We have largely solved for capability. But we are ignoring the harder infrastructural problem: authorization.

An agent that can reliably operate a desktop is inherently dangerous. If a model can open your browser and draft an email, it possesses the mechanical capability to wire money, delete a production database, or wipe a hard drive. The core design question for desktop agents is not "can the model click the button?" It is: what sits between a real-time multimodal model and a user account before desktop automation becomes acceptable?

When building Aegis—a local macOS agent orchestrating Gemini Live—I realized that autonomy without governance is just a liability. The system needed a trust boundary.

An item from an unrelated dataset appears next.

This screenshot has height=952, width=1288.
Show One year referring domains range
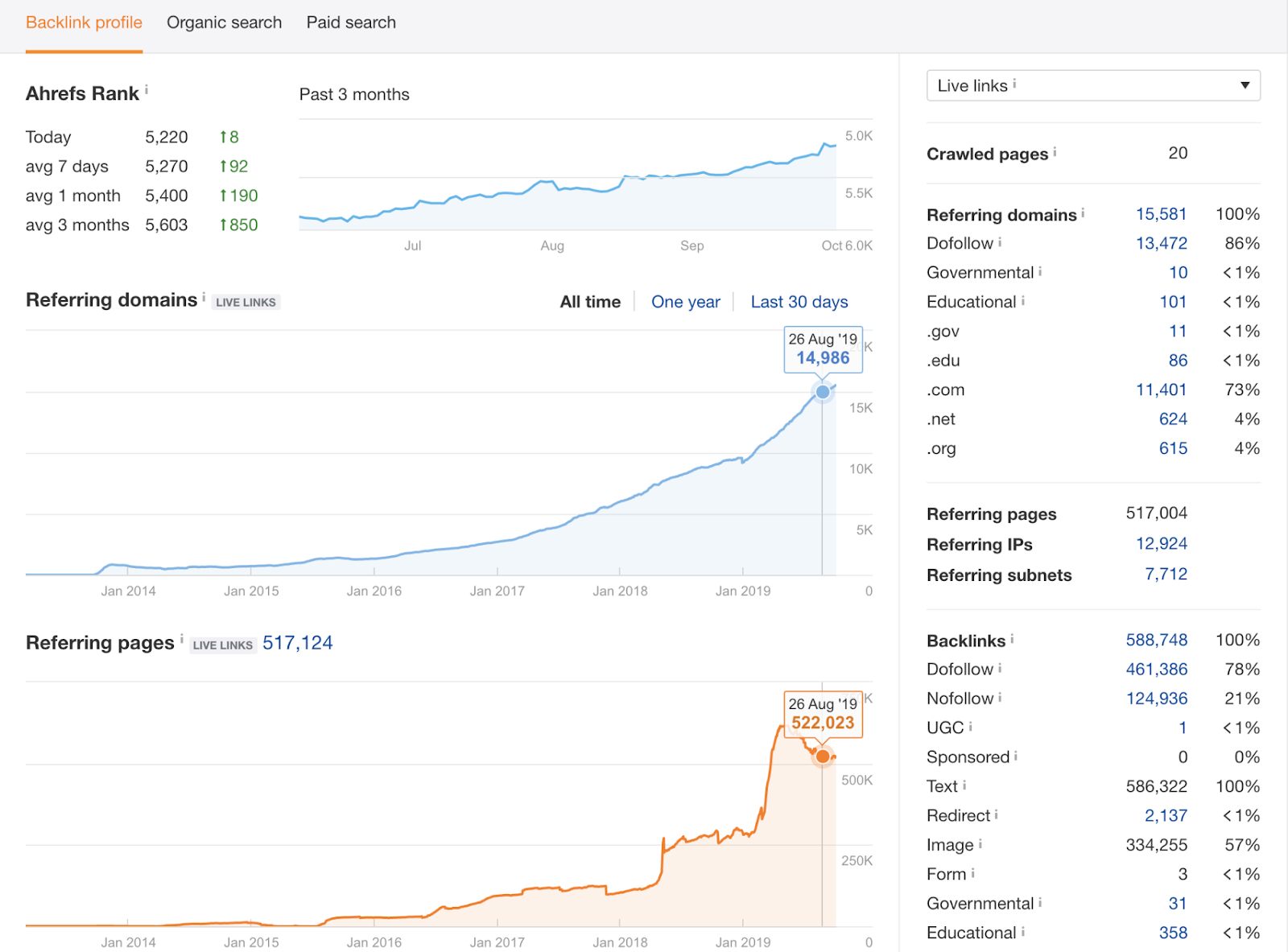pos(685,302)

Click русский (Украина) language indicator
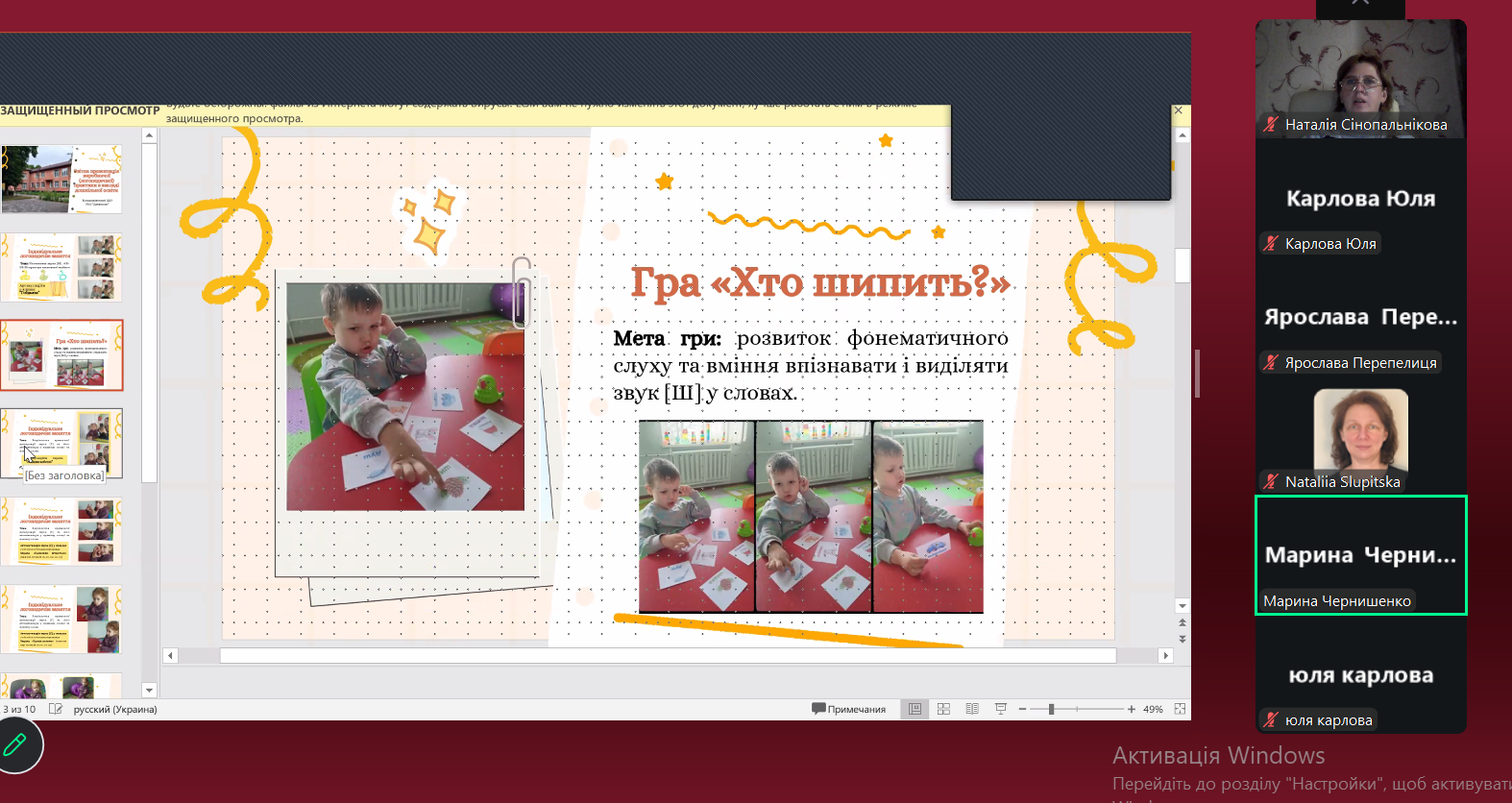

Here is how I built a graduated execution gate that separates an agent's capability to act from its authority to execute.

The Capability vs. Authority Problem

In most agent architectures, the model that plans the action is the same model that executes it. If the agent decides a destructive action is necessary to fulfill a prompt, the system complies blindly.

To fix this, we have to sever the link between intention and execution. In Aegis, the agent can propose an action, but it cannot directly execute one. Every tool call is intercepted by a central invariant called the Trust Gate.

The gate evaluates the action's intent and consequence using a secondary, narrowly-prompted classifier. It then routes the execution through a three-tier model:

TierAction ClassAuthorization Path
GreenRead-only, navigation, state inspectionSilent execution
YellowReversible mutation, drafting, UI interactionPassive voice confirmation
RedIrreversible, financial, destructive, externally visibleOut-of-band Biometric Auth (WebAuthn/Face ID)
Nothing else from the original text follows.